Nous gagnons le bord de la route.

—Écoutez et regardez: ici, à cette brèche du petit mur, Falkland a quitté le chemin pour pénétrer sous les cyprès. La femme marchait devant lui. Je ne vous dirai pas à quels signes j'ai reconstitué tout cela: c'est besogne de policier, et besogne facile.... Ils ont enjambé cette fosse ouverte, là. La femme n'était pas grande: elle a sauté à pieds joints. Ici, Falkland l'a rattrapée, et lui a mis sans doute la main sur l'épaule. Elle s'est retournée soudain, et lui a lancé, de bas en haut, un coup de poignard si bien ajusté que le pauvre diable en est tombé roi de mort. Il n'y a pas eu la moindre lutte. Oh! cette femme-là ne manque ni de force ni de souplesse. Son poignard était un vrai bijou,—long comme le doigt,—mais manié de main de maître. La blessure n'a pas saigné quatre gouttes, quoique la lame, entrée au creux de l'estomac, eût filé jusqu'au cœur.
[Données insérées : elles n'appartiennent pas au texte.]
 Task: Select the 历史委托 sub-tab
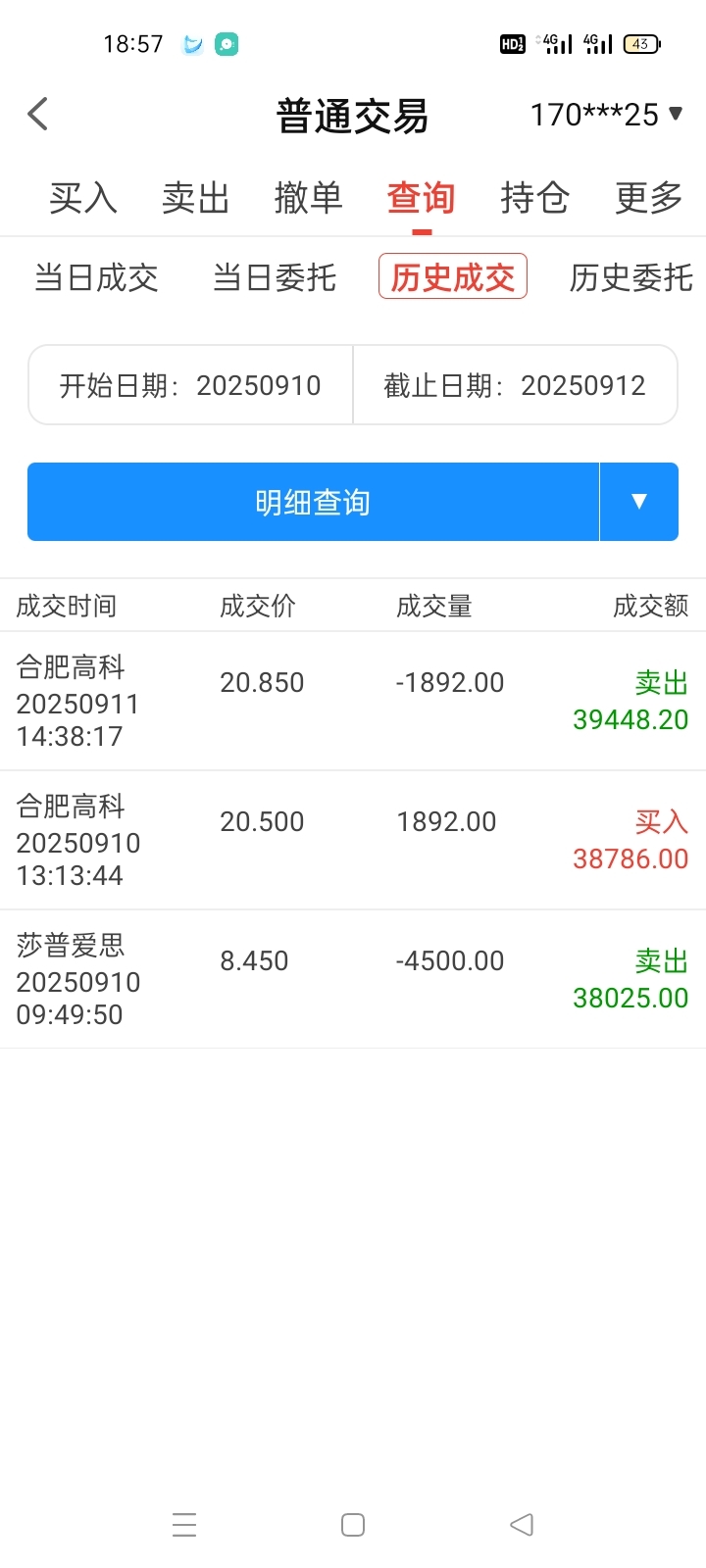[631, 277]
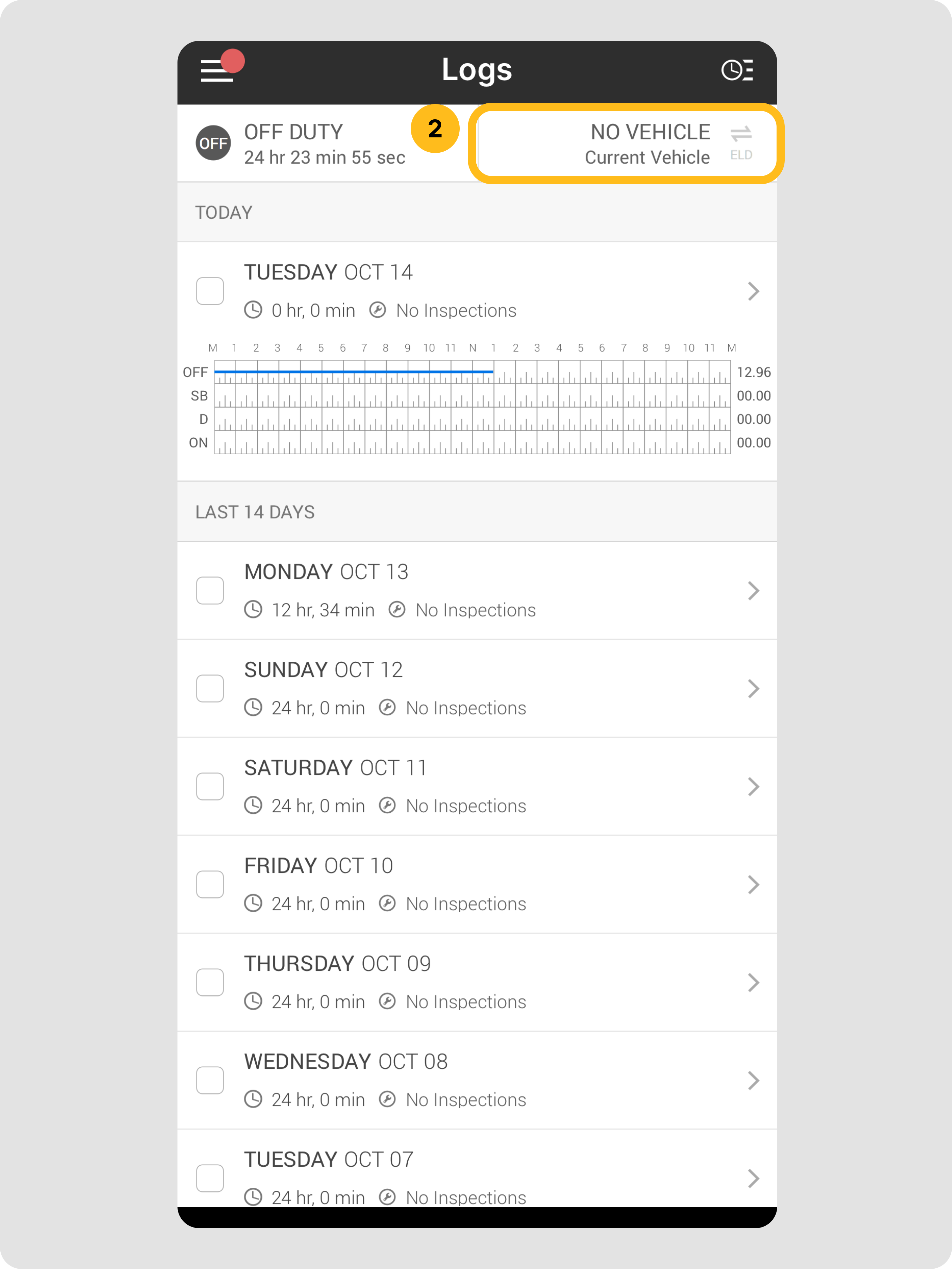Image resolution: width=952 pixels, height=1269 pixels.
Task: Tap the clock icon for Sunday Oct 12
Action: tap(253, 708)
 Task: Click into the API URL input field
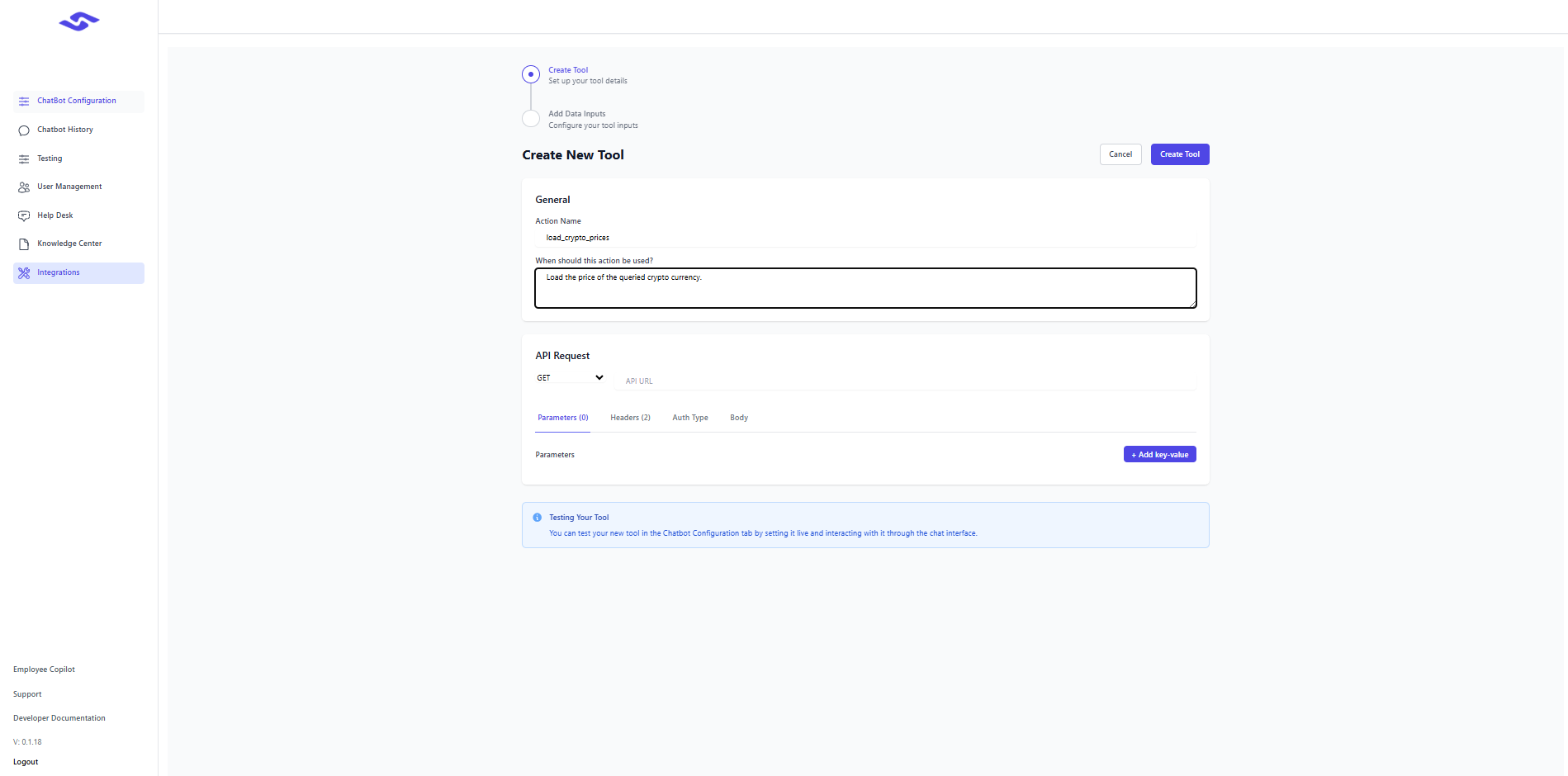click(908, 381)
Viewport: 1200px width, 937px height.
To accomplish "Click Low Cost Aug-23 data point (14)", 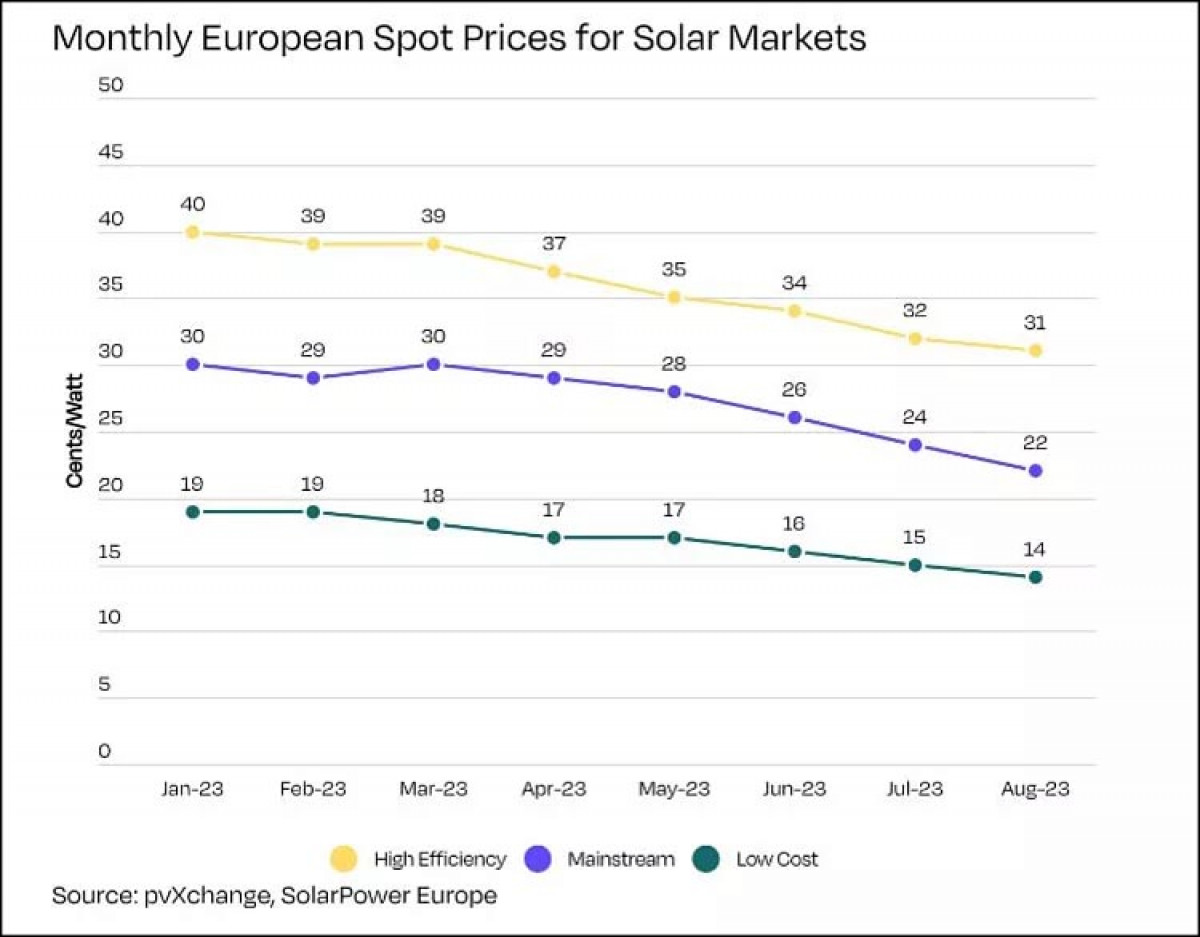I will (x=1035, y=577).
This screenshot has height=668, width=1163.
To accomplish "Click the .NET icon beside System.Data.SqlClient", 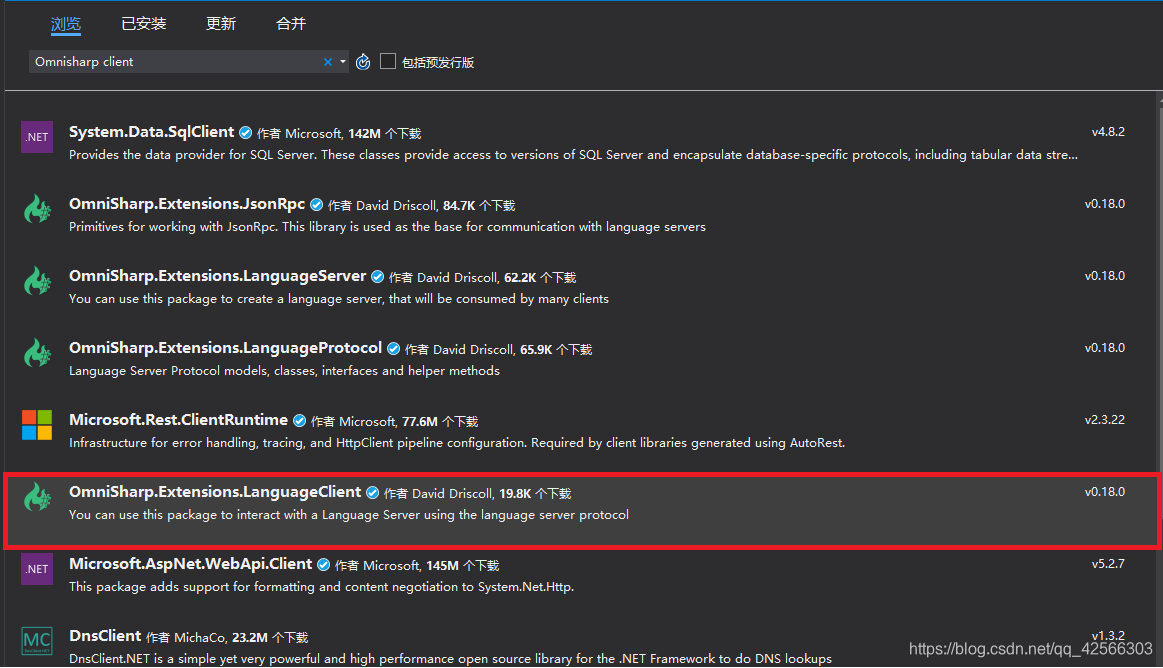I will tap(36, 137).
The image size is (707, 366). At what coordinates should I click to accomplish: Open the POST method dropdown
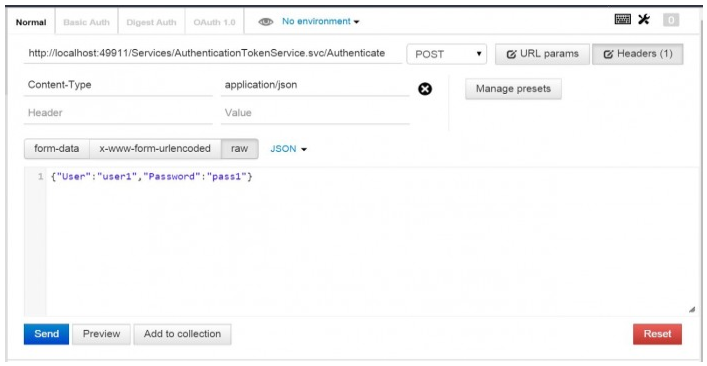click(x=446, y=54)
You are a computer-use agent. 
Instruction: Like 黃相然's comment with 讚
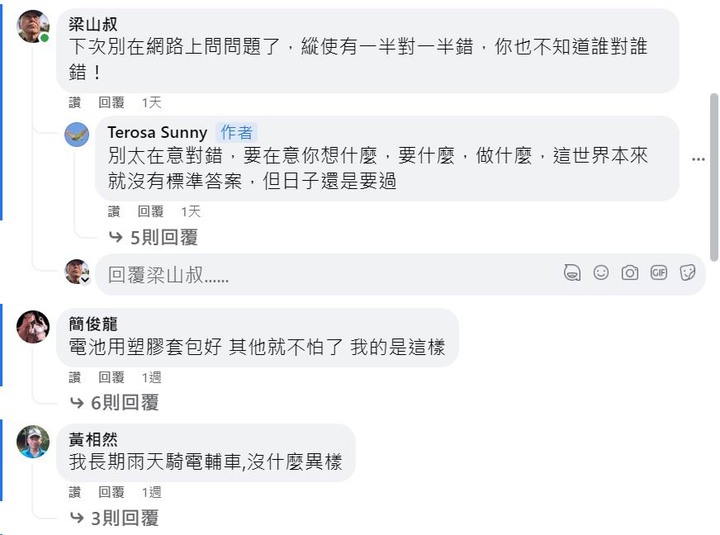tap(75, 492)
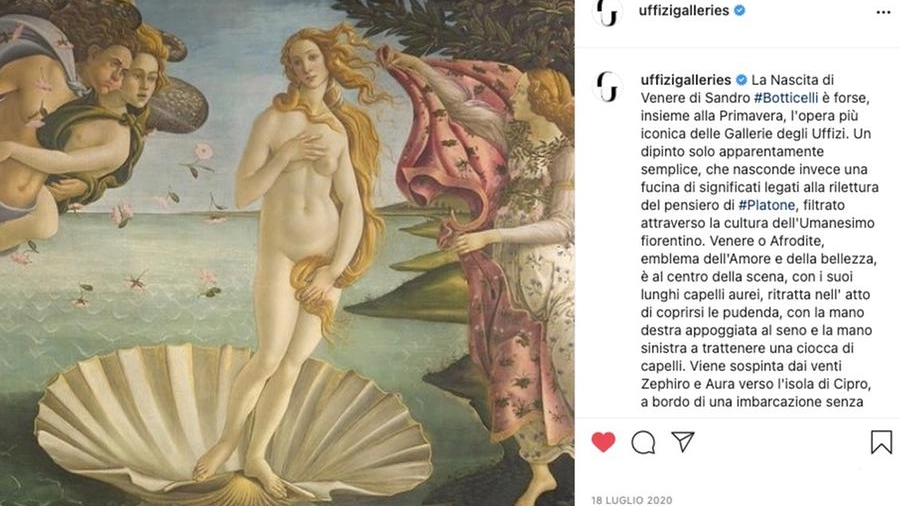Open uffizigalleries username in caption
This screenshot has height=506, width=900.
click(x=685, y=80)
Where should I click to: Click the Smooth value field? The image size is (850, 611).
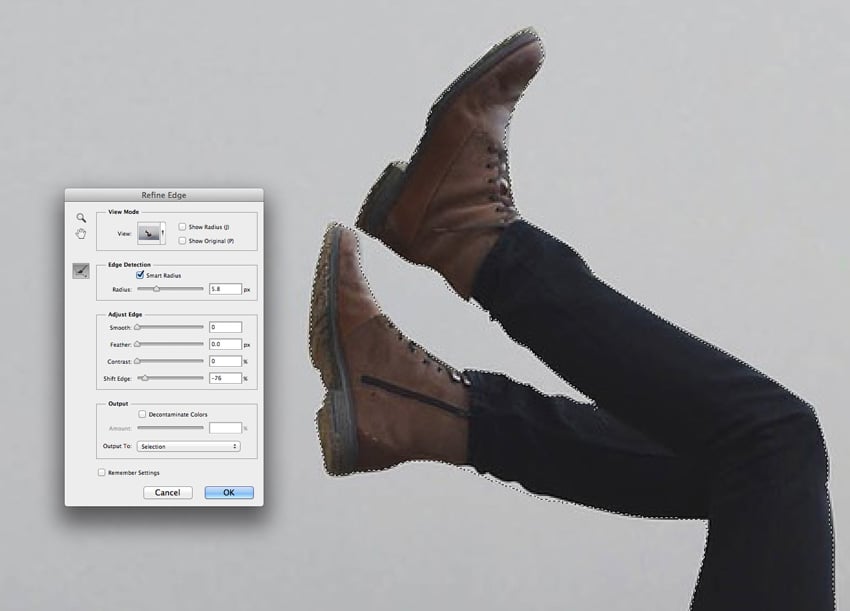(226, 327)
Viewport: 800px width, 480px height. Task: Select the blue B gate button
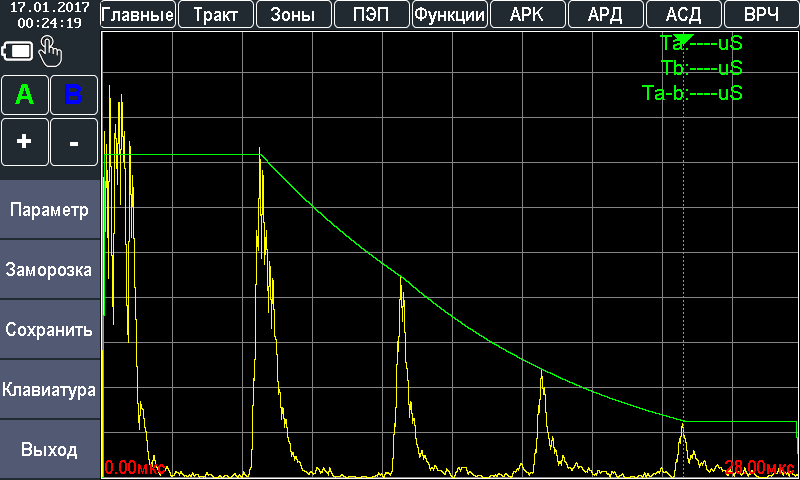74,95
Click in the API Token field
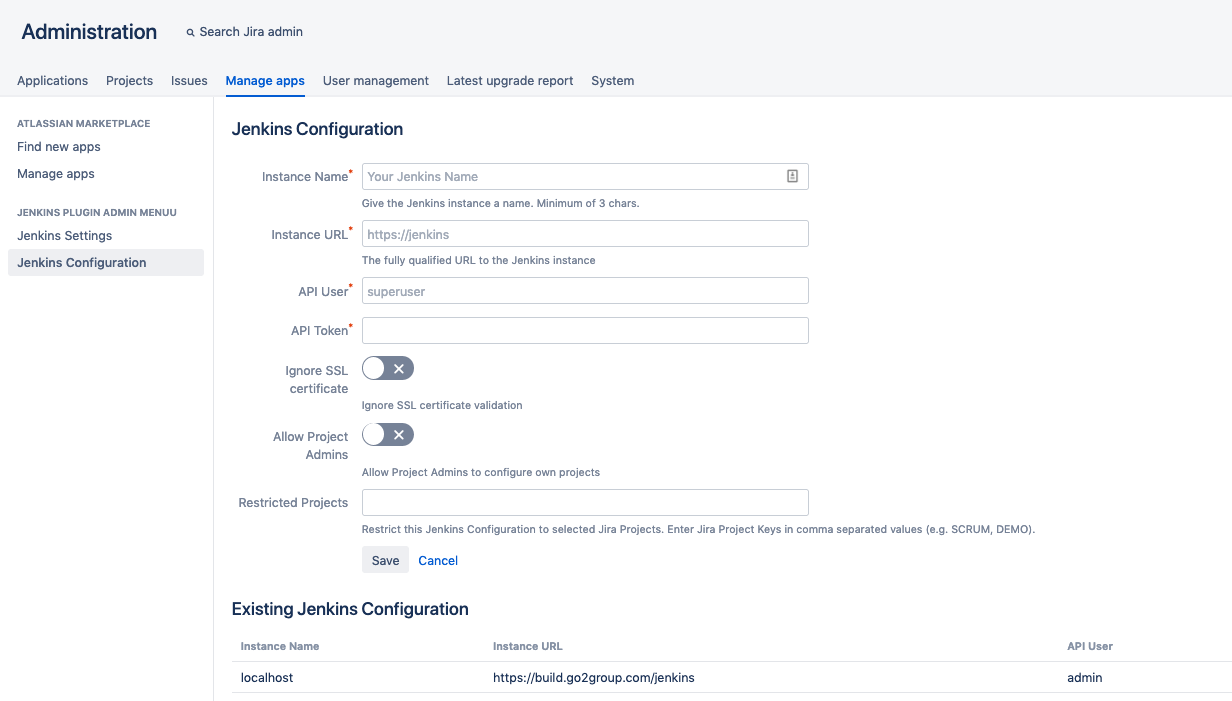 point(584,330)
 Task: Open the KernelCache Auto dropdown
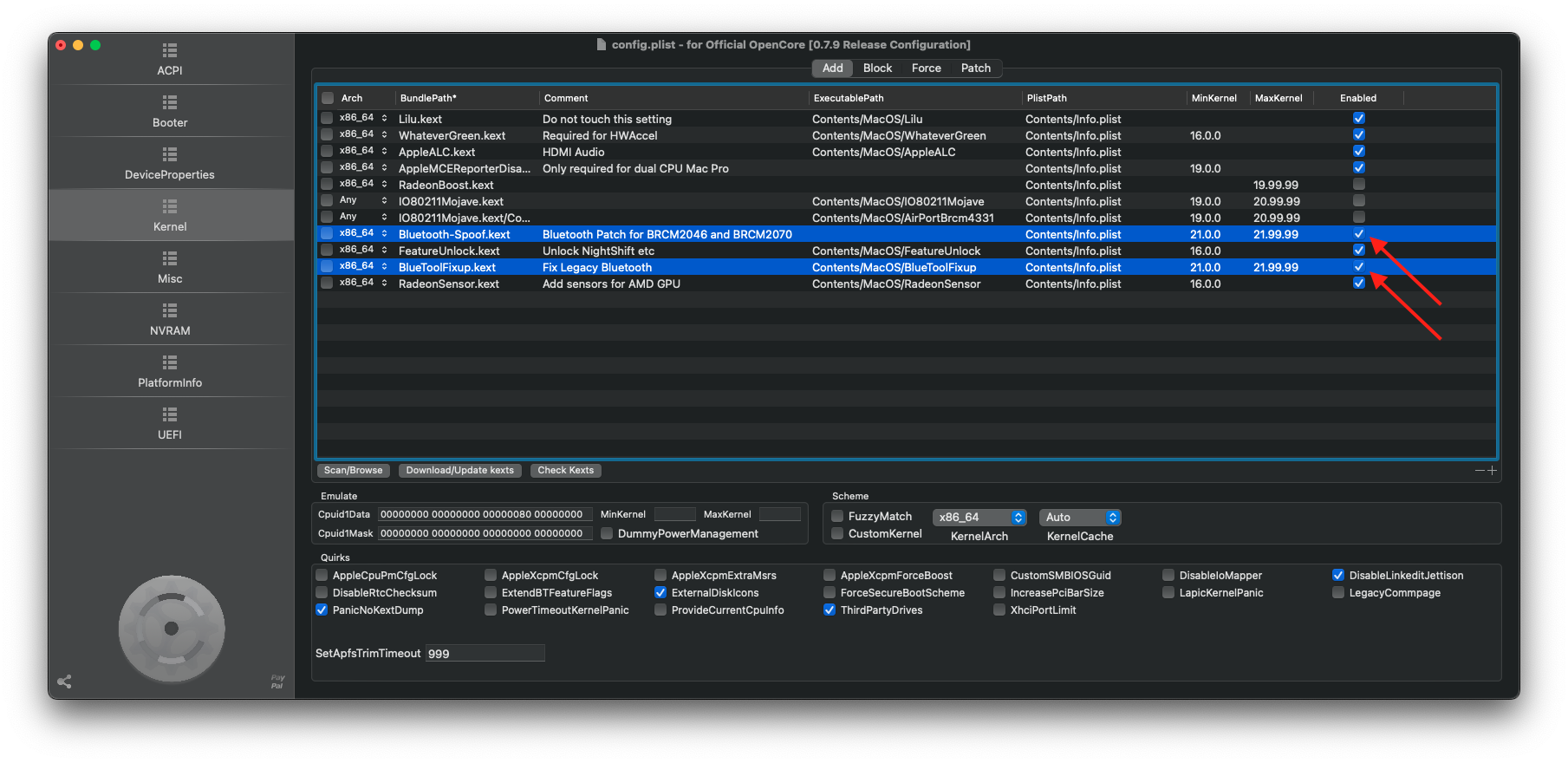tap(1080, 518)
—Alors, c'était un guet-apens?

—Très bien tricoté. La dame en tcharchaf était évidemment au courant de bien des choses. Elle attendait à Iédi-Koulé l'arrivée du train de trois heures. Elle savait un sûr moyen d'attirer sur ses pas l'homme qu'elle voulait tuer.

—Votre Excellence a un soupçon?

—Maschallah! Il se pourrait.... Voyez-vous, monsieur le colonel, trop de personnes avaient intérêt à ce que sir Archibald n'arrivât pas à San Stéphano.... Trop! sa femme, son meilleur ami.... Vous ne comprenez pas? peu importe.... Et tout justement, ces personnes-là n'ignoraient rien des mœurs un peu spéciales de ce même sir Archibald, et savaient à merveille, notamment, l'attrait irrésistible qu'avaient, pour lui, les cimetières turcs, et certaines femmes, soi-disant musulmanes, qui font métier de s'y promener....

—Comment, monsieur le maréchal! Si je vous comprends bien, lady Falkland, pour qui jadis vous marquiez tant d'estime, serait soupçonnée?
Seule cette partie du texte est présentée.